У Большой Берты порозовели мочки ушей.

– Вы очень коварный, – с легким кокетством сказала она. – В краску меня вгоняете.

– Конечно! – признал Мышкин. – Вижу по мордасам. Ты у нас в Смольном институте училась, грубых слов не знаешь, привыкла к изящному обхождению. Помнишь чеховский рассказ о девице, которая боялась выходить на улицу?

– Почему боялась? – поинтересовался Клюкин.

– Потому что на улице полно голых мужчин!

– Это где ж такая улица? – удивился Клюкин.

– Вот и ей говорят: откуда она взяла? Они на улице все одетые! Барышня возражает: «Это они снаружи одетые. А под одеждой – все голые». Тем не менее, Клементьева, сообщаю тебе твое будущее: уже в этом году ты выйдешь замуж. За иностранца. Может быть, за негра или китайца. Или за бушмена.

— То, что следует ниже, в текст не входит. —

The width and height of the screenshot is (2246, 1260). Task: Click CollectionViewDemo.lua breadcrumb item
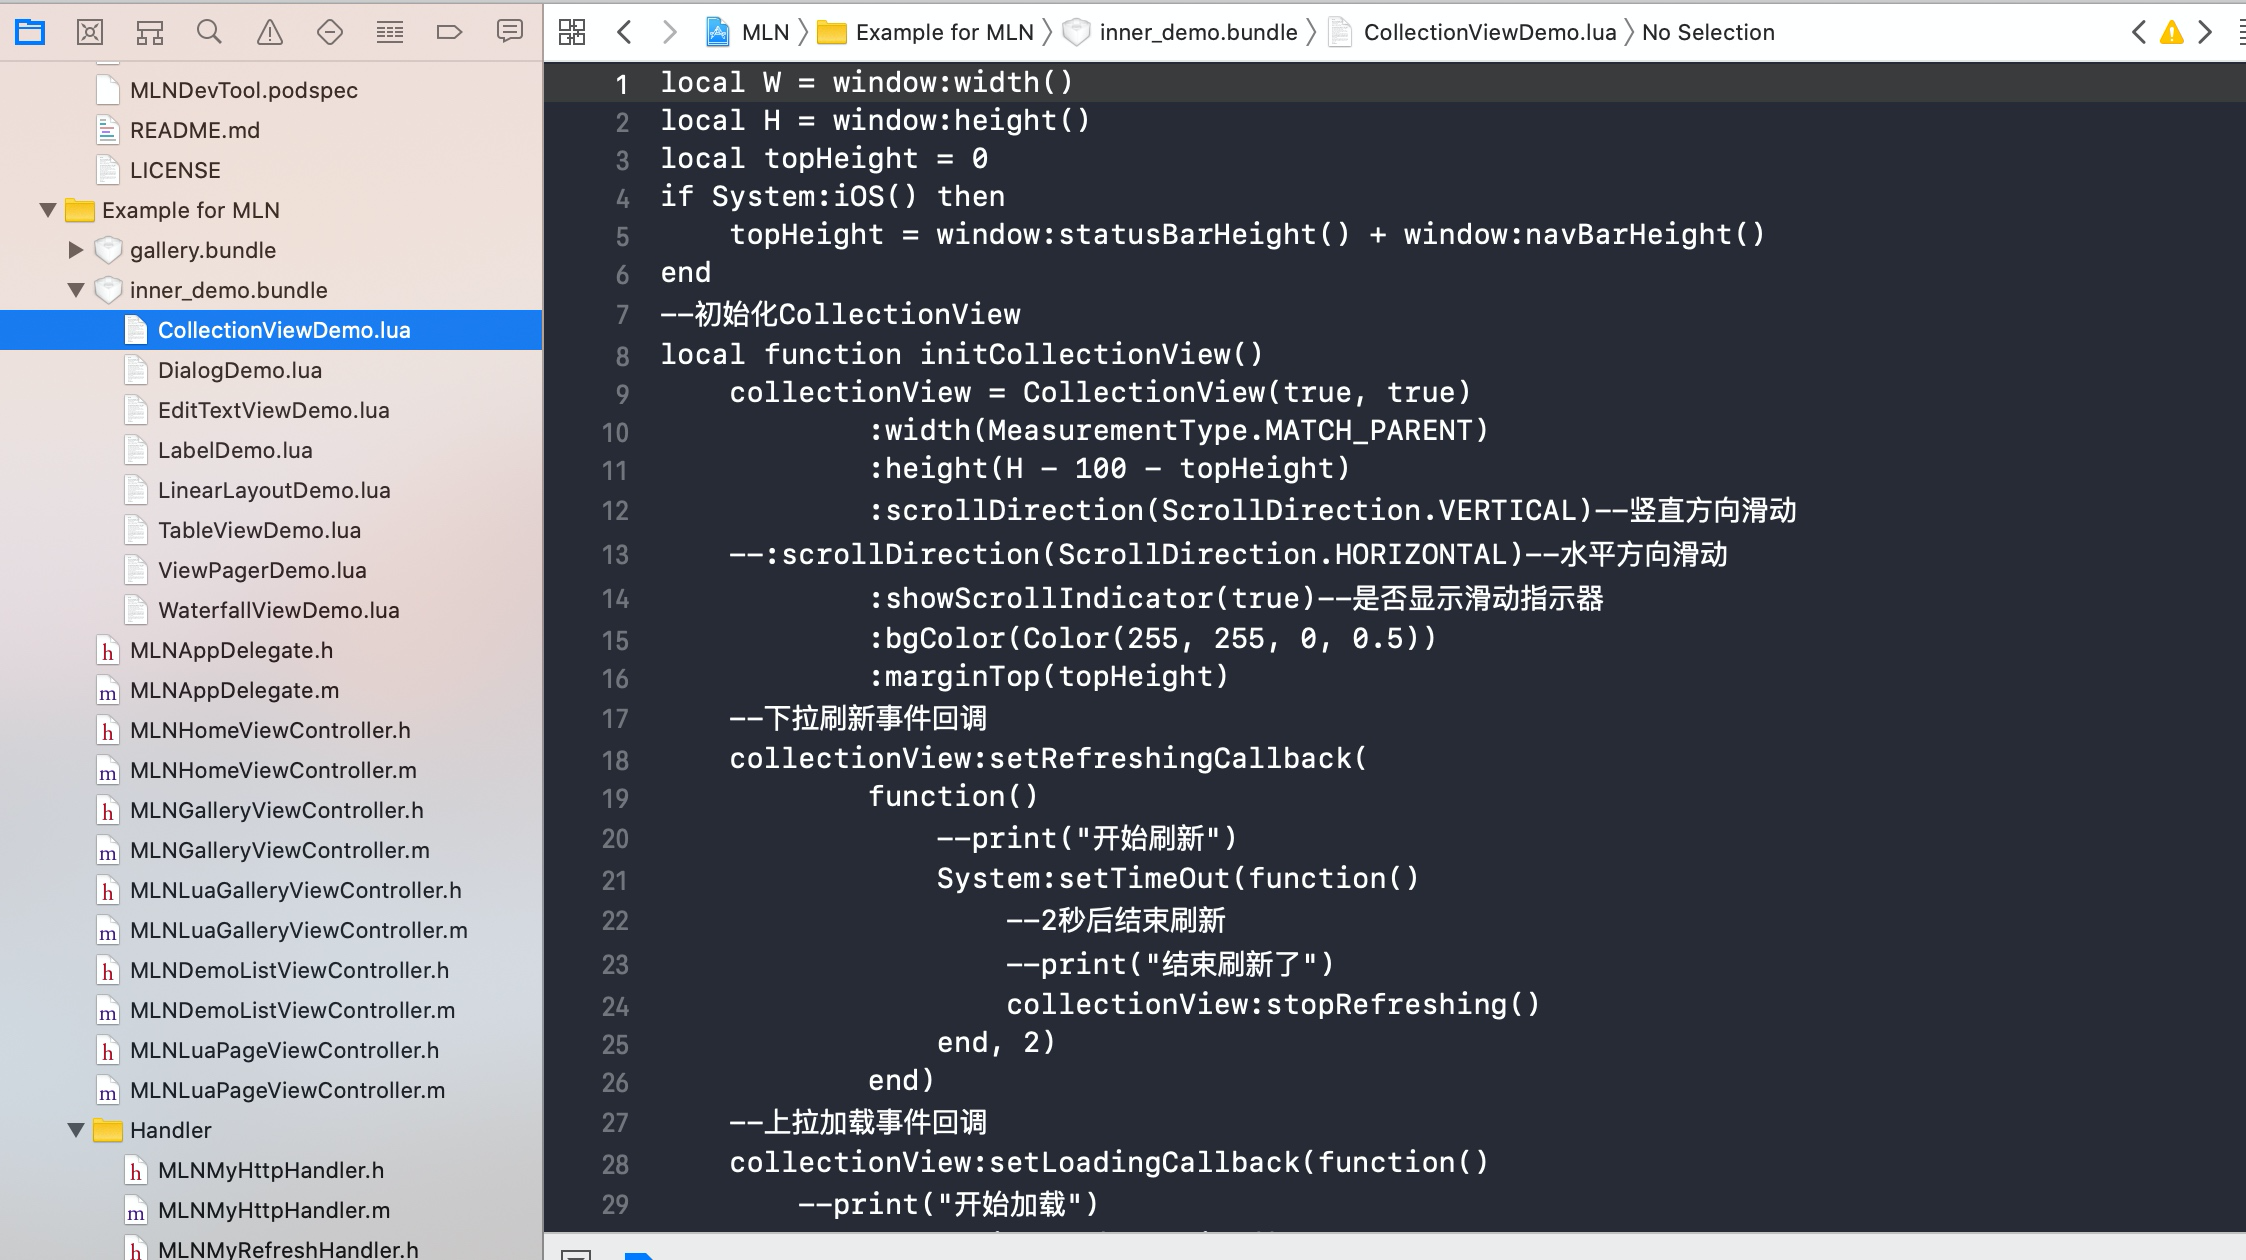point(1489,32)
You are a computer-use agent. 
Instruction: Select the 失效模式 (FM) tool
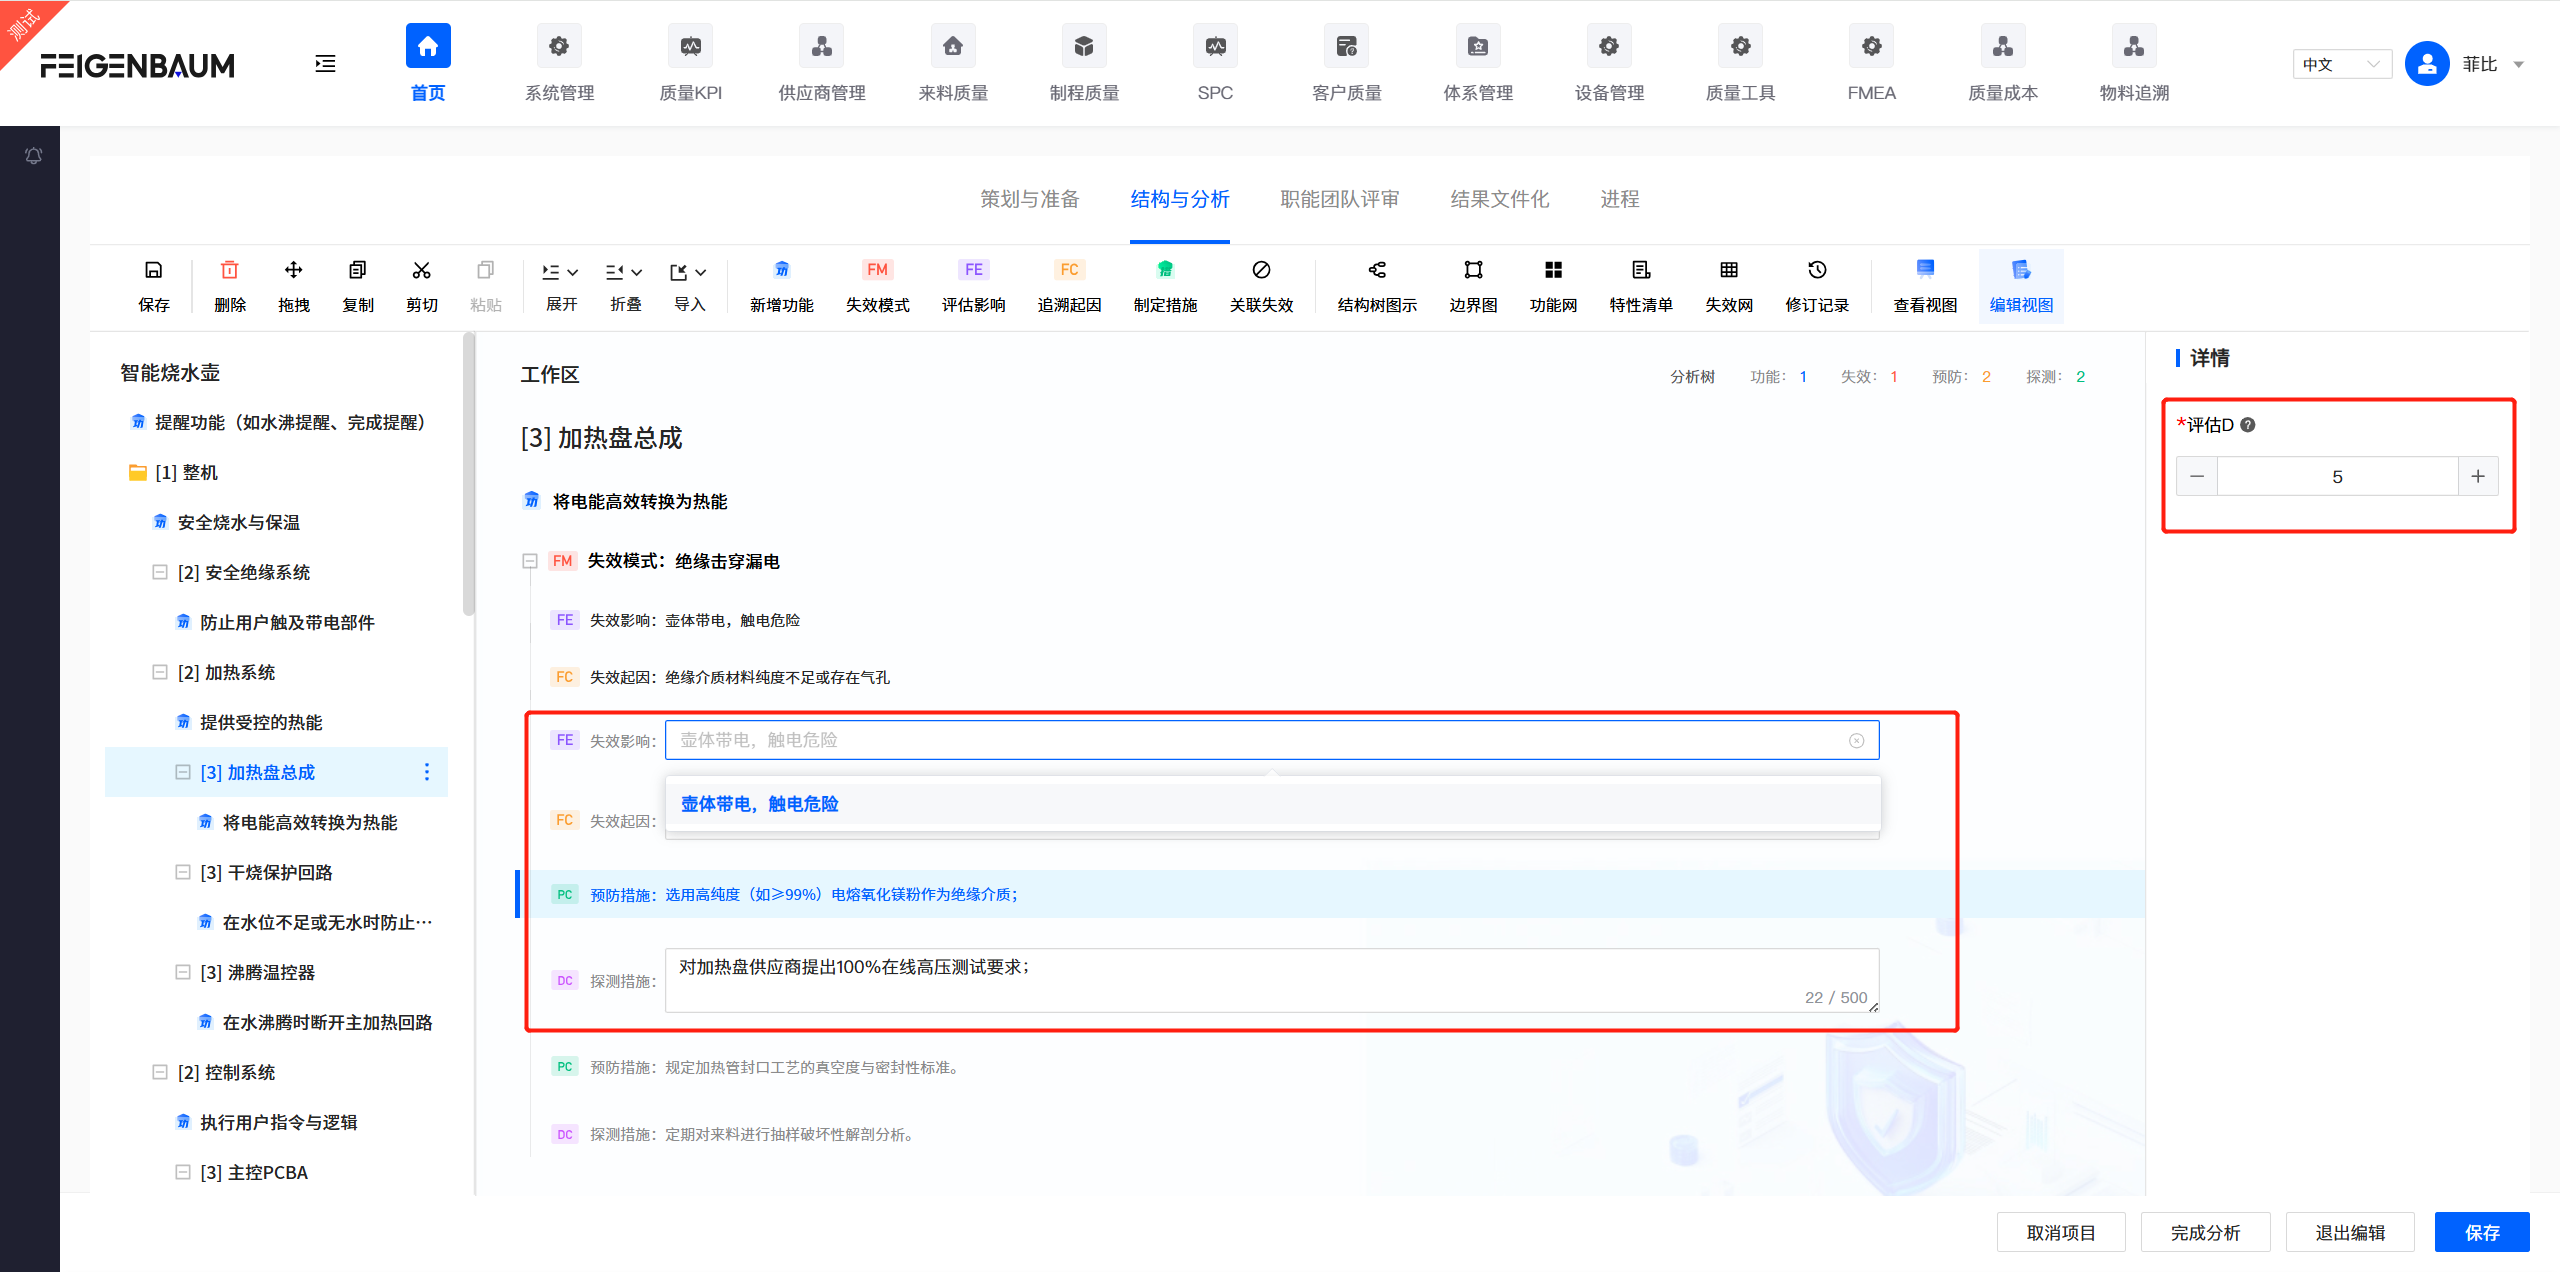coord(877,285)
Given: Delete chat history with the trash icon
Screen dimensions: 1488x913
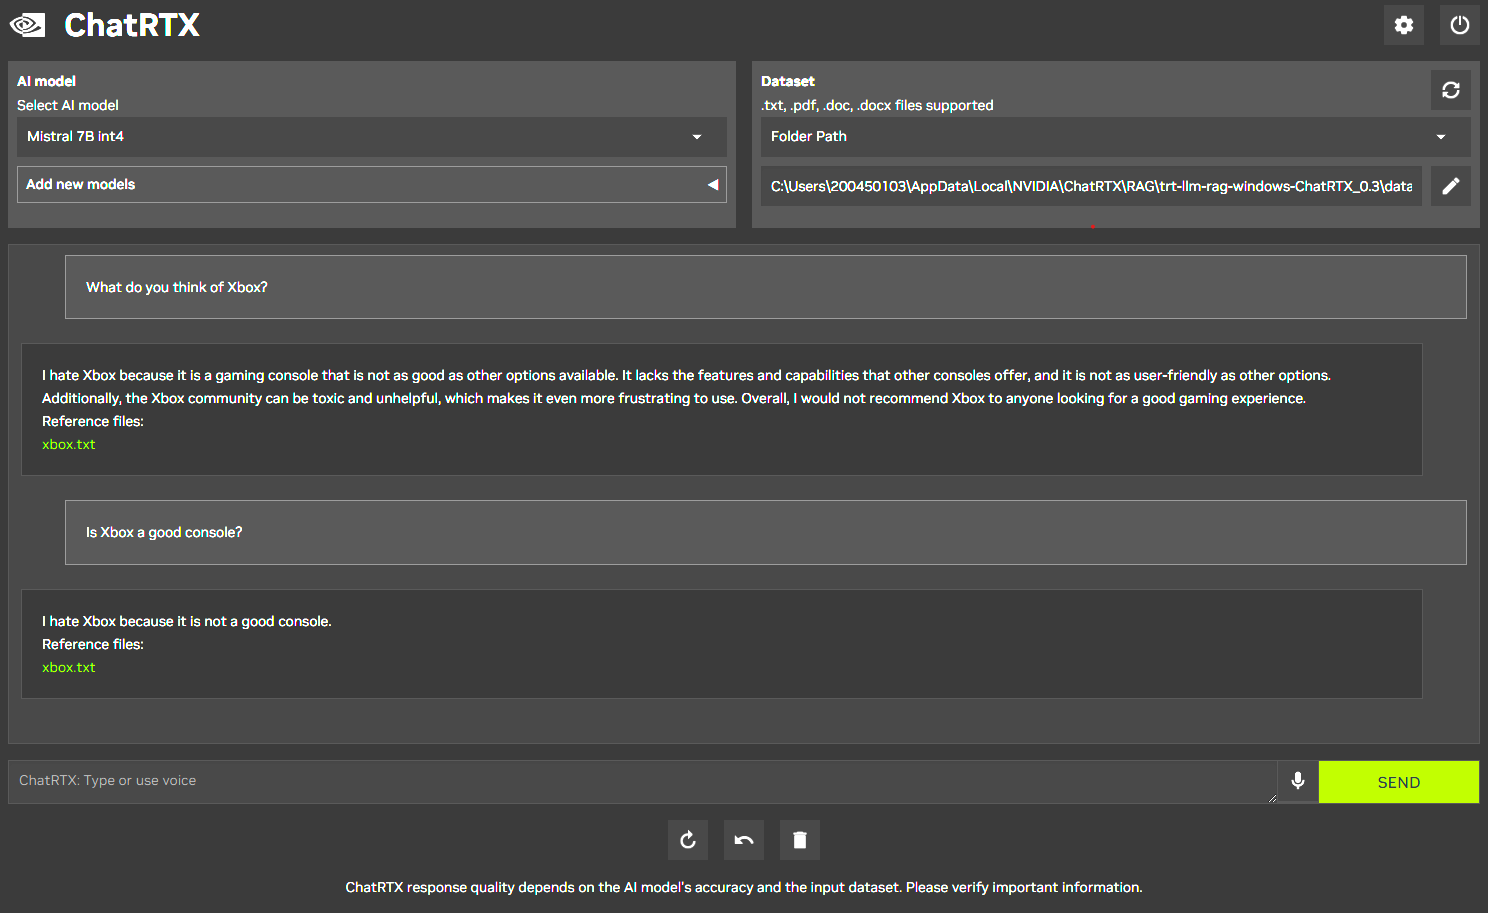Looking at the screenshot, I should click(800, 840).
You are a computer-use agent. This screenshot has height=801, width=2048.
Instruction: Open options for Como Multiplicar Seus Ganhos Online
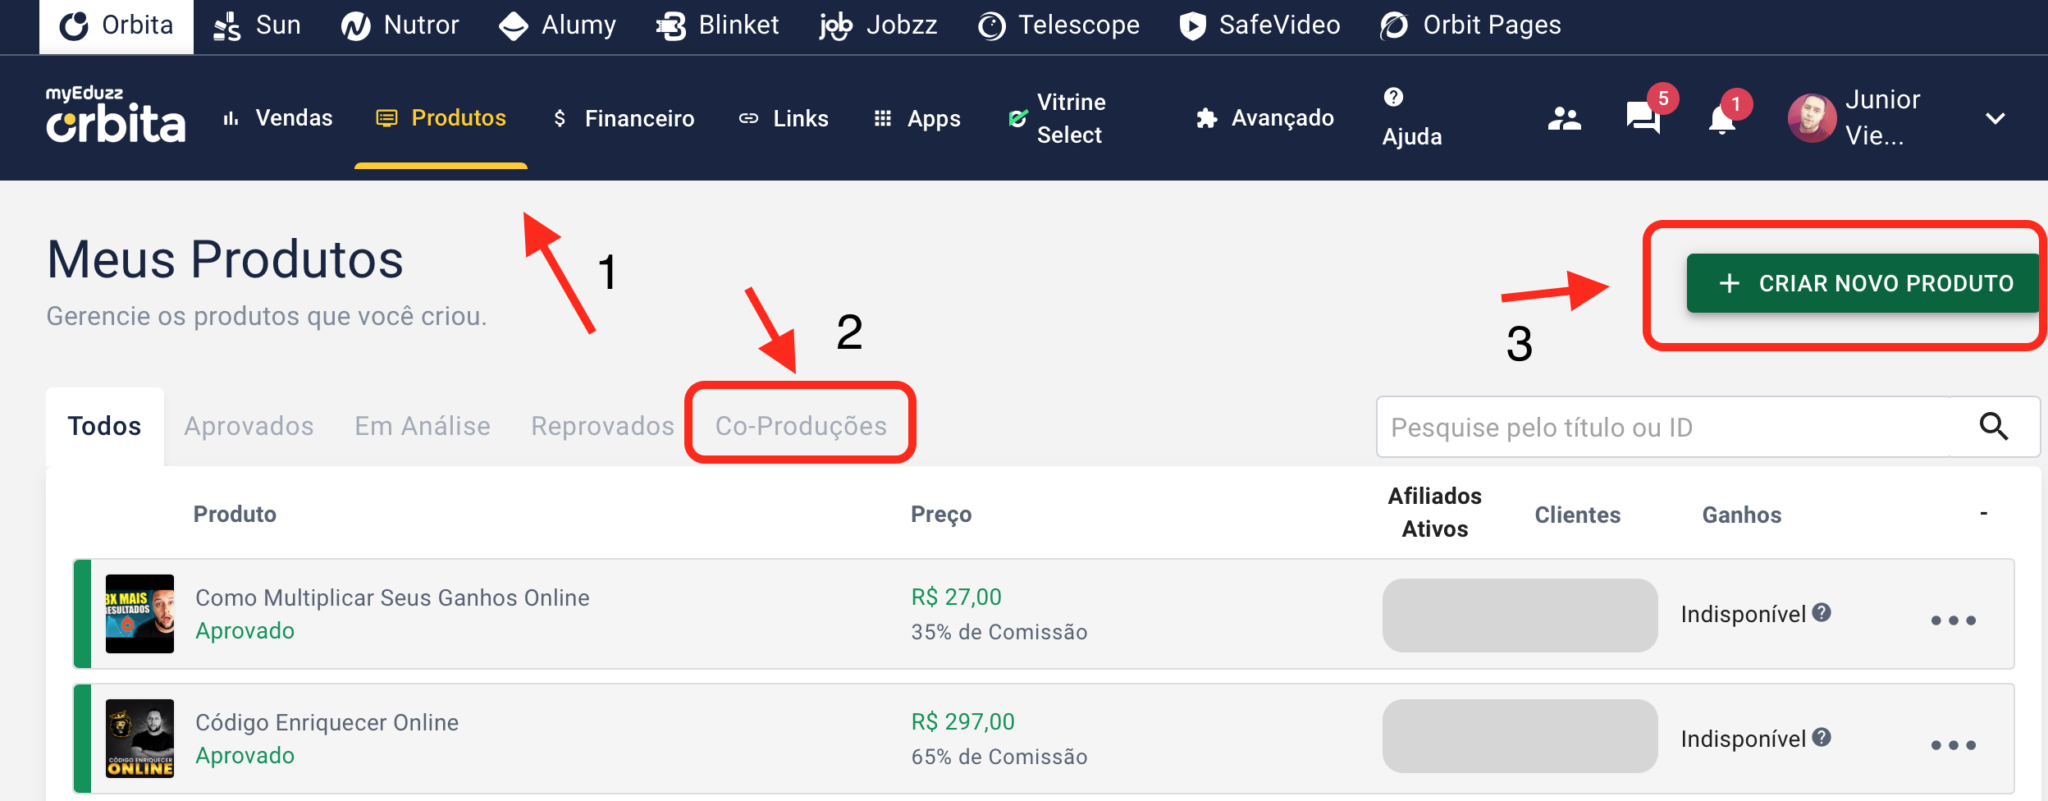coord(1952,620)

– Скажете тоже! – теперь у нее пылали щеки. – Вы и в прошлом году мне обещали, и в позапрошлом.

– А чего же ты в таком случае не вышла? – удивился Мышкин. – Или уже развелась?

– Никто не звал.

– Придурки не звали. В прошлом и позапрошлом умные не пересекали твою тропинку. Пересекут в этом. Спорим? На бутылку коньяка?

– Спорим! – храбро подхватила Клементьева.

– Ну и дура! – добродушно заявил Мышкин. – Считай, твой коньяк у меня в кармане.

И добавил примирительно:

– Мне, Танечка, еще пятнадцать минут надо. Сейчас вернусь. Начинайте без меня.

Он вскочил и вприпрыжку побежал в кабинет. Просидел пятнадцать минут, но без пользы. Ничего из вдохновенных секунд на этот раз восстановить уже не удалось.

9. Спор о Сионе. Иудей Пушкин

Тем временем голоса в соседней комнате становились громче.

– Вы должны… Вы все должны рано или поздно признать… – с пьяной настойчивостью утверждал Литвак. – Лучше раньше, для пользы… общей… Признать, что мы – самая одаренная и умная нация на свете.

«А чтоб тебя, холера взяла!.. Опять за свое», – плюнул в корзину для бумаг Мышкин.

– Да, Жириновский в зомбоящике что-то такое тарахтел, – отозвался Клюкин. – Только я ничего не понял. Хоть бы ты, что ль, просветил. Как у тебя, кстати, с доказательствами?